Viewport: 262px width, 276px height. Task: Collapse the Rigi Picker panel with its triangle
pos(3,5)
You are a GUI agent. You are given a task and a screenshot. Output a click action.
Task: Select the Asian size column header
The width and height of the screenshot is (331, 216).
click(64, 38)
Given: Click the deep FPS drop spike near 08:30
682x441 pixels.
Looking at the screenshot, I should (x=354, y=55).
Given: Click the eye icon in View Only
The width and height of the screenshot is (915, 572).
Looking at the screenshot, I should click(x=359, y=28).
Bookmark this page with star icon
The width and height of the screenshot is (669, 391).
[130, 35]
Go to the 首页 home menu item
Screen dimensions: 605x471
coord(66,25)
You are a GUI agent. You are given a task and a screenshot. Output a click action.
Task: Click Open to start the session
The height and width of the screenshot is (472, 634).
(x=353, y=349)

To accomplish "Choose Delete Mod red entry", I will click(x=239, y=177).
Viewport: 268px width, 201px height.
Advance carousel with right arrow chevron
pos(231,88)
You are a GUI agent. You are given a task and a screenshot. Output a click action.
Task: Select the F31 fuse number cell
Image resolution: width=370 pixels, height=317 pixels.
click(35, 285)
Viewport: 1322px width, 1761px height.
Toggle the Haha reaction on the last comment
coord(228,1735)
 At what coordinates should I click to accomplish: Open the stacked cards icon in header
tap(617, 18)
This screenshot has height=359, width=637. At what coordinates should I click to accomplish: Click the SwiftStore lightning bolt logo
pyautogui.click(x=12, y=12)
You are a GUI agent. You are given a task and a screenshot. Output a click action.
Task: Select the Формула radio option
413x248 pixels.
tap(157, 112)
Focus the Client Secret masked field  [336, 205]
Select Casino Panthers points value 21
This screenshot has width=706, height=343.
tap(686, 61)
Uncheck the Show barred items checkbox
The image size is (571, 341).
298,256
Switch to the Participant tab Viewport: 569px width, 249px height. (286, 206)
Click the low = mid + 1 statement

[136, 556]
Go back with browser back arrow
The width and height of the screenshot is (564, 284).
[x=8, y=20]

### ABOUT THIS EXERCISE:
A complete, exact copy of the records is what is needed.

### SOLUTION FOR THIS EXERCISE:
Viewport: 262px width, 276px height. Task: Collapse the Rigi Picker panel with its triangle
pos(3,5)
You are a GUI agent. You are given a task and a screenshot. Output a click action.
Task: Select the Asian size column header
The width and height of the screenshot is (331, 216).
click(64, 38)
Given: Click the deep FPS drop spike near 08:30
682x441 pixels.
Looking at the screenshot, I should (x=354, y=55).
Given: Click the eye icon in View Only
The width and height of the screenshot is (915, 572).
Looking at the screenshot, I should click(x=359, y=28).
Bookmark this page with star icon
The width and height of the screenshot is (669, 391).
[130, 35]
Go to the 首页 home menu item
Screen dimensions: 605x471
coord(66,25)
You are a GUI agent. You are given a task and a screenshot. Output a click action.
Task: Click Open to start the session
The height and width of the screenshot is (472, 634).
(x=353, y=349)

To accomplish "Choose Delete Mod red entry", I will click(x=239, y=177).
Viewport: 268px width, 201px height.
Advance carousel with right arrow chevron
pos(231,88)
You are a GUI agent. You are given a task and a screenshot. Output a click action.
Task: Select the F31 fuse number cell
Image resolution: width=370 pixels, height=317 pixels.
click(35, 285)
Viewport: 1322px width, 1761px height.
Toggle the Haha reaction on the last comment
coord(228,1735)
 At what coordinates should I click to accomplish: Open the stacked cards icon in header
tap(617, 18)
This screenshot has height=359, width=637. At what coordinates should I click to accomplish: Click the SwiftStore lightning bolt logo
pyautogui.click(x=12, y=12)
You are a GUI agent. You are given a task and a screenshot. Output a click action.
Task: Select the Формула radio option
413x248 pixels.
tap(157, 112)
Focus the Client Secret masked field  [336, 205]
Select Casino Panthers points value 21
This screenshot has width=706, height=343.
tap(686, 61)
Uncheck the Show barred items checkbox
The image size is (571, 341).
298,256
Switch to the Participant tab Viewport: 569px width, 249px height. (286, 206)
Click the low = mid + 1 statement

[136, 556]
Go back with browser back arrow
The width and height of the screenshot is (564, 284).
[x=8, y=20]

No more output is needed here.